主宰・今村ねずみを中心に、平均身長180㎝を超える6人の男性で構成されるTHE CONVOY(ザ・コンボイ)。1986年に結成し、「走り出したら止まらない」を合言葉に走り続けてきた50代の男たちが、結成30周年を迎えた今年、7年ぶりに全国ツアーを敢行する。これまで、芝居、歌、ダンス、タップ…と、さまざまな要素を盛り込みながら、笑えて心にグッとくるオリジナルのエンタテインメントショー「THE CONVOY SHOW」を展開してきた彼ら。今回上演する『1960』は、昨秋、6年ぶりの劇場公演として東京だけで披露された作品。大阪公演にかける想いについて、今村ねずみに話を聞いた。

――結成30周年、おめでとうございます!ほぼメンバー変わらず30年続けてこられるのは、すごいことですよね。

振り返ったら30年経っちゃったっていう感じですね(笑)。気付いたら“あれ?今年30周年じゃん!”という感じでしたよ。でも不思議だなって思います。自分の中で、30年もやってきたものがあるっていうのが。30年間付き合ってるメンバーもいるし、そうでなくてもほとんどが20年以上付き合ってきたんですよ。僕らは当たり前のようにやってきたんだけど、男がみんな50歳過ぎてまだ一緒にやってるっていうのは、よく考えると不思議ですよね。

語句や要素を探すための項目:
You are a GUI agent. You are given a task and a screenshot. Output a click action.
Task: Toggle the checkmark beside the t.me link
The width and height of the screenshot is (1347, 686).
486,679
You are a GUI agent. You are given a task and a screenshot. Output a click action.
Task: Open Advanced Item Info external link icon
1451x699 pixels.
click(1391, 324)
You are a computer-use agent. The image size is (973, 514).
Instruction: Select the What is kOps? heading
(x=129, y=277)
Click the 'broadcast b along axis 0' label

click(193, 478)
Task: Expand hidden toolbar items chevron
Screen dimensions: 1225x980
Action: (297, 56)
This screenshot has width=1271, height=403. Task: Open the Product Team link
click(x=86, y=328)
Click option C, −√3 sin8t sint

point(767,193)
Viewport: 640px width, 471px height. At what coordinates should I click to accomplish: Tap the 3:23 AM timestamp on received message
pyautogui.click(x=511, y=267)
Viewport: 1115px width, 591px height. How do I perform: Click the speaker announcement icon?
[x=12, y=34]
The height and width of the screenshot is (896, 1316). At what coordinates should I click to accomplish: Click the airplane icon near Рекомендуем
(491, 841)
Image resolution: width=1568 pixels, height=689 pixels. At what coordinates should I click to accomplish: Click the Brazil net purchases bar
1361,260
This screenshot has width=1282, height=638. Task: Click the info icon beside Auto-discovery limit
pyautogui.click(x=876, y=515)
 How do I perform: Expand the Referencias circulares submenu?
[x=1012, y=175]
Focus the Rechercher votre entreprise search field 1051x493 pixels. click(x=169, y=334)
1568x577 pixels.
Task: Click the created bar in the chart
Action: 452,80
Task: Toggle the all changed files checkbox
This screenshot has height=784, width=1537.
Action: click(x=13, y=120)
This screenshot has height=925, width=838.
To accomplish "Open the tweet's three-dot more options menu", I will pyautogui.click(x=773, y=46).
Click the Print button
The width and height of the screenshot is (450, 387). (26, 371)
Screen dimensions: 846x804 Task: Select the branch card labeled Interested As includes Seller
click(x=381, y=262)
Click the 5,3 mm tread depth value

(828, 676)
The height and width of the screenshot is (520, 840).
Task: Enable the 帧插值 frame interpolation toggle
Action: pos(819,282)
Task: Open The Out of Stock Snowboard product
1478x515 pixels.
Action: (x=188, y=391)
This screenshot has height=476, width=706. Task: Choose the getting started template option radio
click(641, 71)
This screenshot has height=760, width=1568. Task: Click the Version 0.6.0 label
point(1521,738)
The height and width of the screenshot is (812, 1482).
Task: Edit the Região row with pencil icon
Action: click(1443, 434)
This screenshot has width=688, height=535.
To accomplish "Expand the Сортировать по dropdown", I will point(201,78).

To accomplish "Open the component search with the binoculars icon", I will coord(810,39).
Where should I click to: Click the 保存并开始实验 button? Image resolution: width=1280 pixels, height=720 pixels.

▸ 課題の内容
THE CONVOYの記事のうち「振り返ったら30年経っちゃっ」から「よく考えると不思議ですよね。」まで(その部分も含む)を、「メンバー」を「仲間」に書き換えて、もう一度書いてください。 この資料は使わなくてかまいません。

▸ 出力結果
振り返ったら30年経っちゃったっていう感じですね(笑)。気付いたら“あれ?今年30周年じゃん!”という感じでしたよ。でも不思議だなって思います。自分の中で、30年もやってきたものがあるっていうのが。30年間付き合ってる仲間もいるし、そうでなくてもほとんどが20年以上付き合ってきたんですよ。僕らは当たり前のようにやってきたんだけど、男がみんな50歳過ぎてまだ一緒にやってるっていうのは、よく考えると不思議ですよね。